Objective: Write out the lines from the one containing "Where should I click to: Click" down through the end of the records, including both ends, and leave the pictures out of your answer.

▼▼▼

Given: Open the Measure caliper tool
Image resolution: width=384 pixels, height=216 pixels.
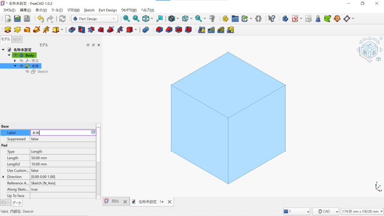Looking at the screenshot, I should [x=213, y=18].

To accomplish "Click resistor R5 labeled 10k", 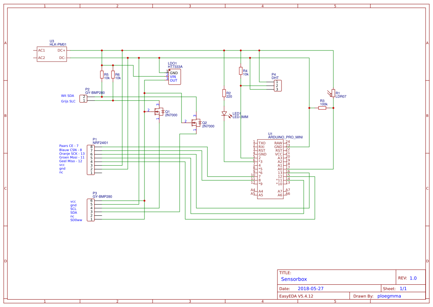I will 101,75.
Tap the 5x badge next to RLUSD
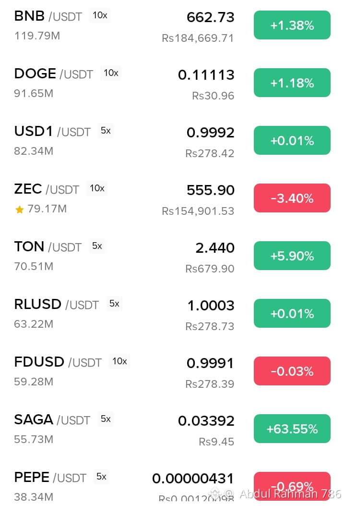345x506 pixels. click(x=114, y=304)
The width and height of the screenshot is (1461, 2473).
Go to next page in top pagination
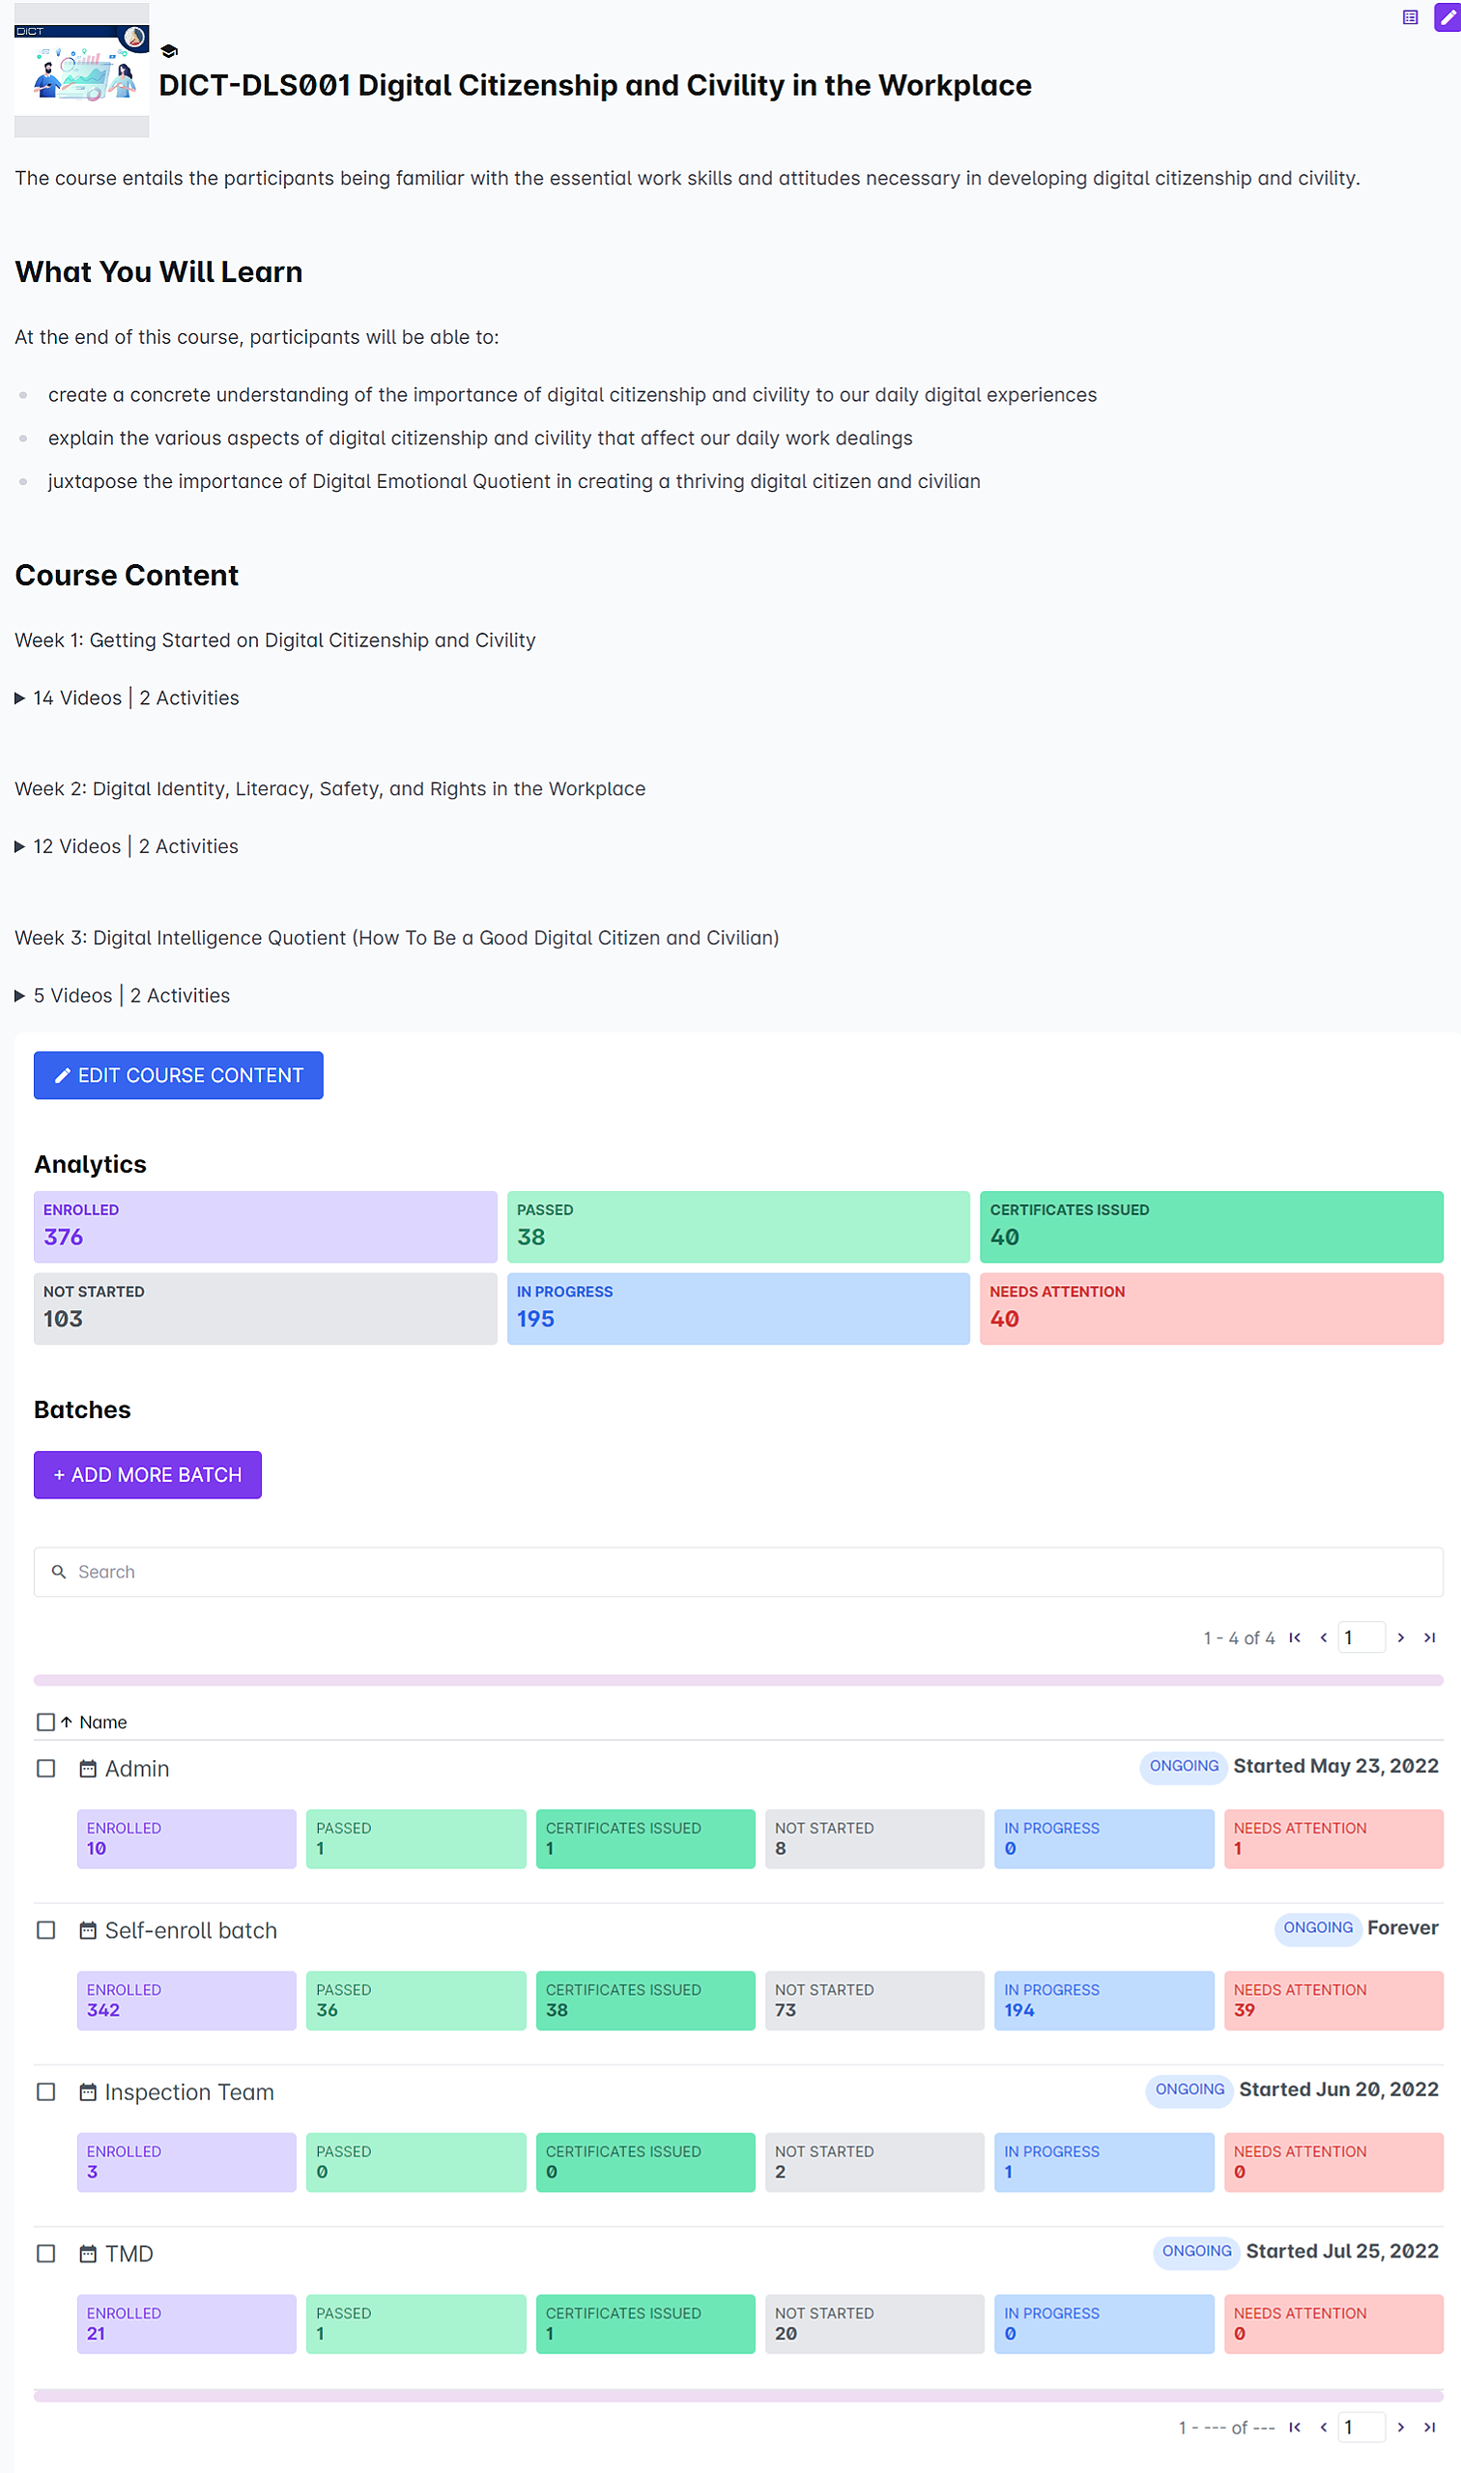[x=1401, y=1638]
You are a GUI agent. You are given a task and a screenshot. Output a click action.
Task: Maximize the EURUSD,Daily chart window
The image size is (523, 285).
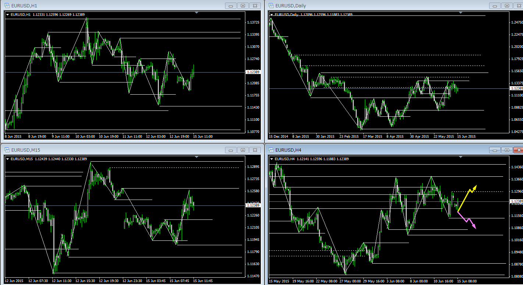pyautogui.click(x=507, y=6)
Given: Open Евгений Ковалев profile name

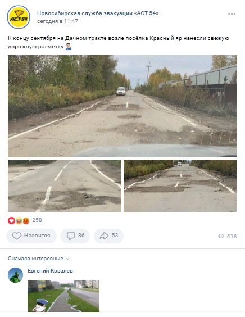Looking at the screenshot, I should point(50,271).
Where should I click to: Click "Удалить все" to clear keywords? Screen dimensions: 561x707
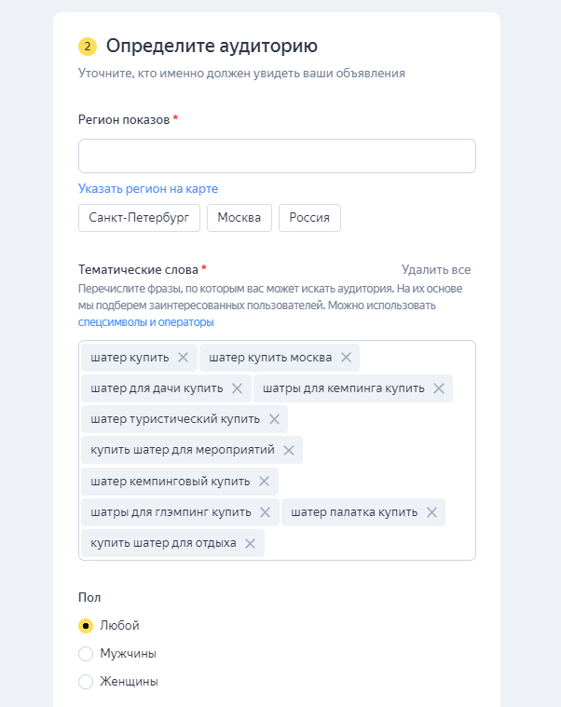436,269
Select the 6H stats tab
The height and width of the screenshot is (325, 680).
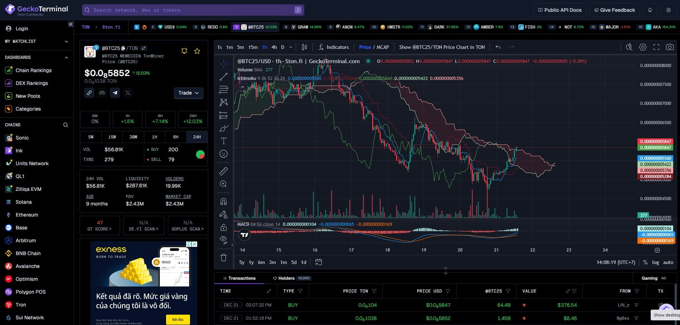tap(176, 137)
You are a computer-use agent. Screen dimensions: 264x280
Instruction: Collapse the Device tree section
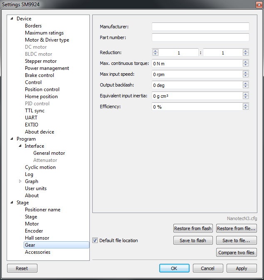point(12,19)
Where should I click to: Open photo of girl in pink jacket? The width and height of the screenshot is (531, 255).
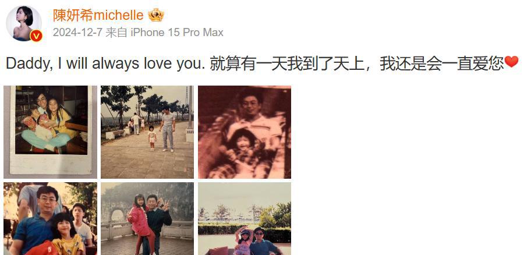click(147, 219)
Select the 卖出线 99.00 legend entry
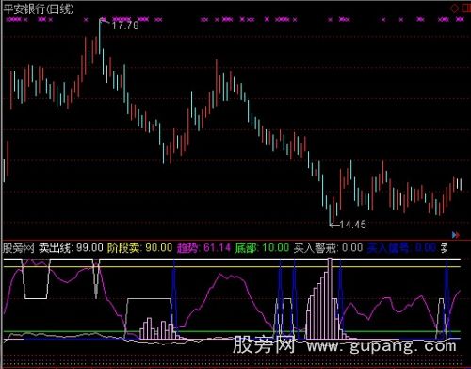Screen dimensions: 471x369 tap(71, 248)
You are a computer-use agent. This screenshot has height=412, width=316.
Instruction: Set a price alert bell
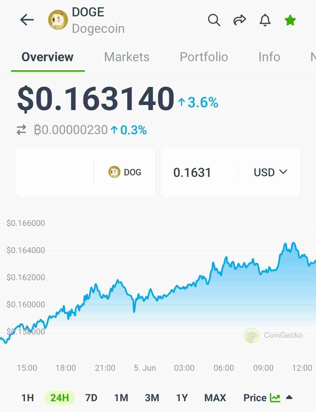pos(265,20)
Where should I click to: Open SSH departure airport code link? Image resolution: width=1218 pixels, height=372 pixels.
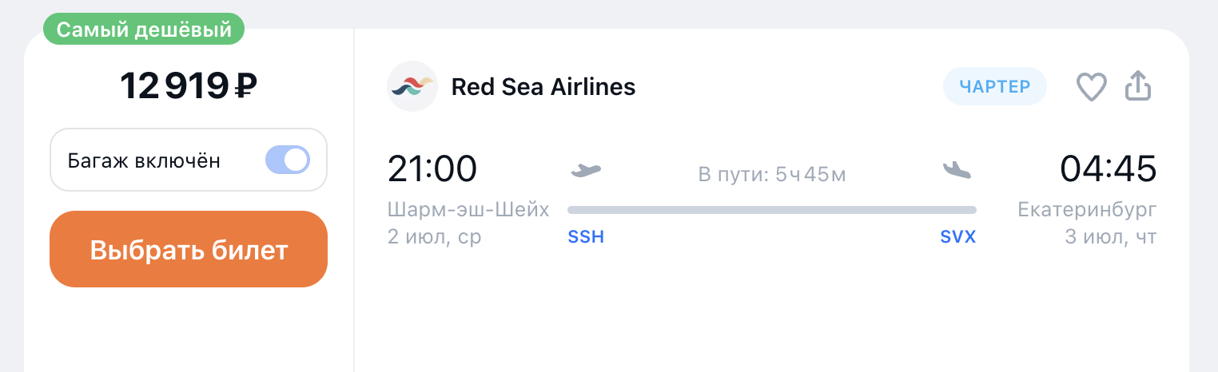tap(586, 238)
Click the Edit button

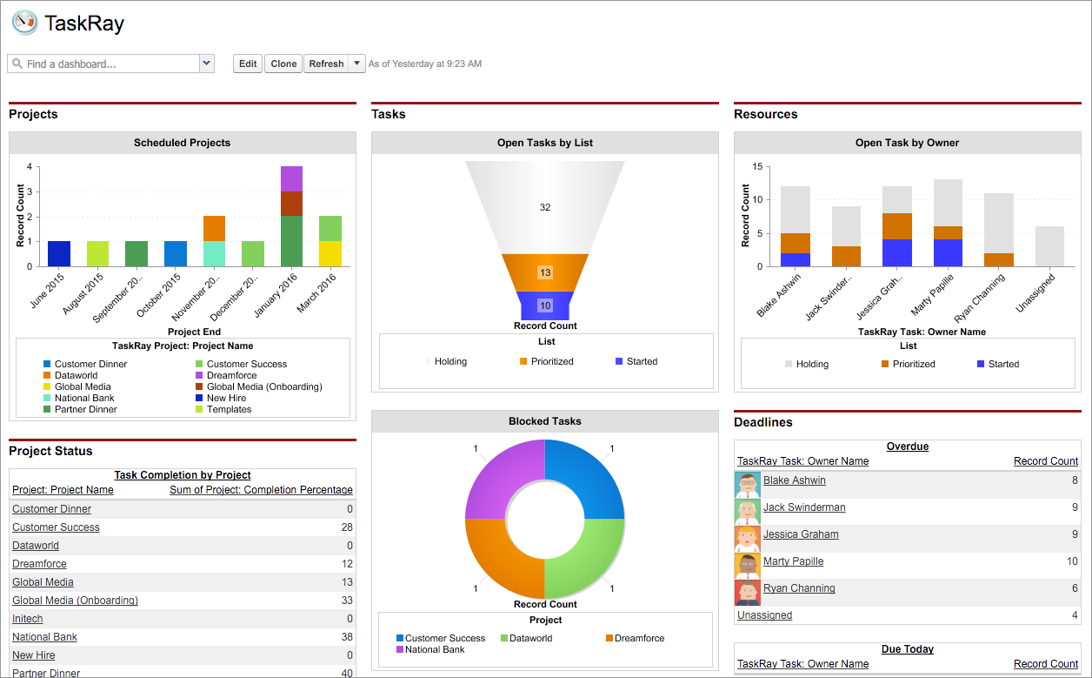[247, 64]
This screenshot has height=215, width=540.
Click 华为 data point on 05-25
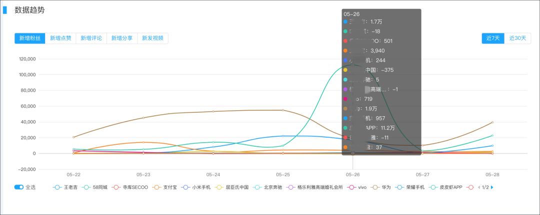pos(283,110)
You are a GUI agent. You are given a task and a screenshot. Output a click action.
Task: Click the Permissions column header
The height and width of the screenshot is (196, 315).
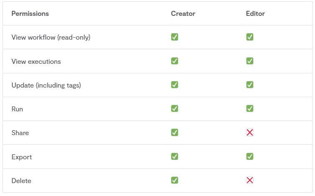click(30, 13)
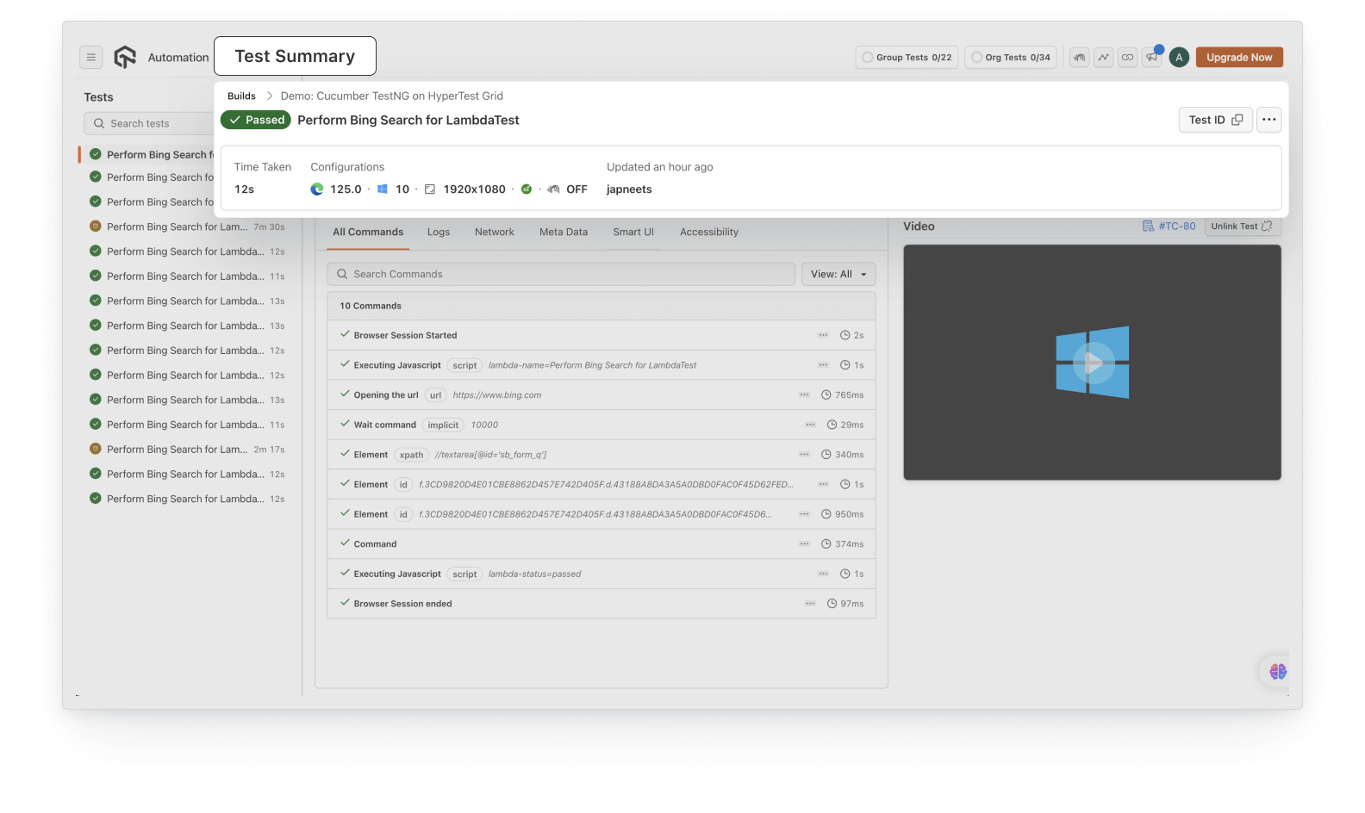Open the user avatar 'A' profile
Screen dimensions: 1365x813
point(1179,58)
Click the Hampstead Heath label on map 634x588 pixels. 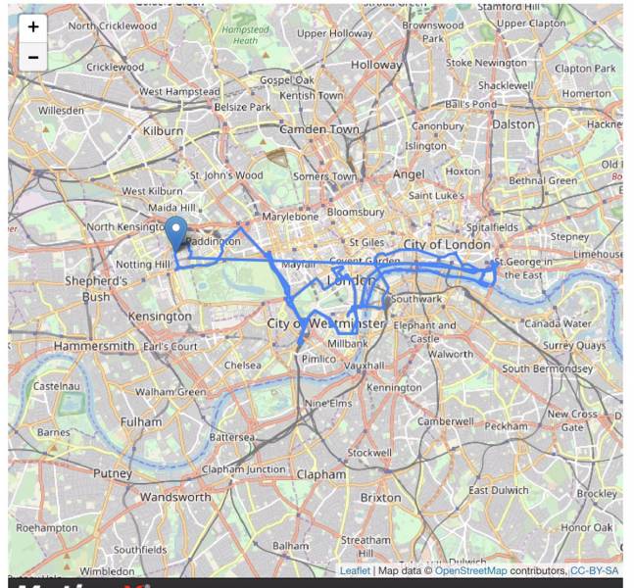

▲▲▲

The answer:
Where should I click to: Click "Удалить все" to clear keywords? Screen dimensions: 561x707
436,269
Select the 6H stats tab
The height and width of the screenshot is (325, 680).
tap(176, 137)
You are a computer-use agent. Screen dimensions: 264x280
Instruction: Collapse the Device tree section
point(12,19)
Where should I click to: Open photo of girl in pink jacket? The width and height of the screenshot is (531, 255).
click(147, 219)
Select the 卖出线 99.00 legend entry
Screen dimensions: 471x369 tap(71, 248)
You are a computer-use agent. This screenshot has height=412, width=316.
Instruction: Set a price alert bell
pos(265,20)
Where should I click to: Open SSH departure airport code link? Image resolution: width=1218 pixels, height=372 pixels.
tap(586, 238)
Click the Edit button

[247, 64]
This screenshot has height=215, width=540.
Click 华为 data point on 05-25
pos(283,110)
You are a GUI agent. You are given a task and a screenshot. Output a click action.
Task: Click the Permissions column header
The height and width of the screenshot is (196, 315).
click(30, 13)
Open the user avatar 'A' profile
Screen dimensions: 1365x813
point(1179,58)
Click the Hampstead Heath label on map 634x588 pixels. 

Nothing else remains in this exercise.